## Texto aportado
Bruna y Ahumada, Francisco de. Granada, 31.VII.1719 – Sevilla, 27.IV.1807. Oidor decano de la Real Audiencia de Sevilla, honorario del Supremo Consejo y Cámara de Castilla y del Estado, alcalde de los Reales Alcázares, caballero de la Orden de Calatrava.

Francisco de Bruna era el primogénito de Andrés de Bruna y de María Luisa de Ahumada. Su padre ostentó los más altos cargos de la magistratura española: oidor en Granada, presidente de la Audiencia de Mallorca, presidente de la Chancillería en Valladolid y consejero de Castilla. Su madre, natural de Ronda, era hermana del marqués de las Amarillas, que hizo una notable carrera militar en Italia y ocupó el virreinato de México.

Francisco tuvo tres hermanos: Bartolomé, oidor de la Real Audiencia de Sevilla; Fabiana, casada con José Navarro, oidor de la Real Audiencia de Sevilla, y Teresa, casada con Antonio Malte Meléndez, oidor también de la Real Audiencia de Sevilla.

Aunque el mayorazgo de los Bruna se encuentra en Lucena, provincia de Córdoba, Francisco se educó en Sevilla, en el Colegio Universidad de Santa María de Jesús. A los diecinueve años, Francisco de Bruna actuaba ya como licenciado en Cánones y, en 1741, era catedrático consiliario y doctor en Cánones y Derecho. Desde tiempos tempranos compaginó su trabajo en la Universidad con la Magistratura y, en 1944, se contaba entre la nómina de los oidores de la Real Audiencia de los Grados de Sevilla. Vivió siempre en Sevilla y declinó cuantos ofrecimientos le hicieron para incorporarse a la Corte de Madrid, alegando razones de salud. Mantuvo, sin embargo, frecuente contacto con la capital a través de sus viajes y su correspondencia.

Cuando ya había cumplido los cuarenta años, Francisco de Bruna casó con Mariana Villalón Salcedo, nacida en Málaga, con quien tenía parentesco por vía materna. La renuncia y profesión religiosa de las hermanas mayores de Mariana le permitieron heredar un mayorazgo en Vélez Málaga y el marquesado de Chinchilla.

En el año 1765, Francisco de Bruna fue nombrado teniente de alcalde de los Reales Alcázares, Real Palacio del Lomo del Grullo y sus anejos. El territorio objeto de esta alcaldía era grande, como también lo eran sus privilegios, honores y derechos. Desde tiempos de Felipe II, la alcaldía de los Alcázares se había vinculado a la casa de Olivares. La Cédula concesionaria, de 1552, fue ampliada en sucesivas ocasiones y los Reyes añadieron a las primitivas nuevas concesiones territoriales y también otras que se tradujeron en rentas o tributos al Alcázar. El trabajo de Francisco de Bruna como teniente de alcalde se centró, en primer lugar, en contrarrestar los efectos del devastador terremoto que asoló Sevilla en 1755, mediante obras de consolidación y reforma del territorio afectado.

## Líneas aportadas
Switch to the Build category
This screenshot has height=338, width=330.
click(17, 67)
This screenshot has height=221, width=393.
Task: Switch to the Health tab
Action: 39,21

## Consigna A
Enumera todos los cargos de la magistratura que ocupó el padre de Francisco de Bruna según el texto sobre Francisco de Bruna.
## Consigna B
En el texto sobre Francisco de Bruna, ¿en qué año lo nombraron teniente de alcalde de los Reales Alcázares?
## Consigna C
Extrae del texto sobre Francisco de Bruna todo lo que va desde "Francisco de Bruna era" hasta "Audiencia de Sevilla.".

## Respuesta A
- Oidor en Granada
- Presidente de la Audiencia de Mallorca
- Presidente de la Chancillería en Valladolid
- Consejero de Castilla

## Respuesta B
En 1765.

## Respuesta C
Francisco de Bruna era el primogénito de Andrés de Bruna y de María Luisa de Ahumada. Su padre ostentó los más altos cargos de la magistratura española: oidor en Granada, presidente de la Audiencia de Mallorca, presidente de la Chancillería en Valladolid y consejero de Castilla. Su madre, natural de Ronda, era hermana del marqués de las Amarillas, que hizo una notable carrera militar en Italia y ocupó el virreinato de México.

Francisco tuvo tres hermanos: Bartolomé, oidor de la Real Audiencia de Sevilla; Fabiana, casada con José Navarro, oidor de la Real Audiencia de Sevilla, y Teresa, casada con Antonio Malte Meléndez, oidor también de la Real Audiencia de Sevilla.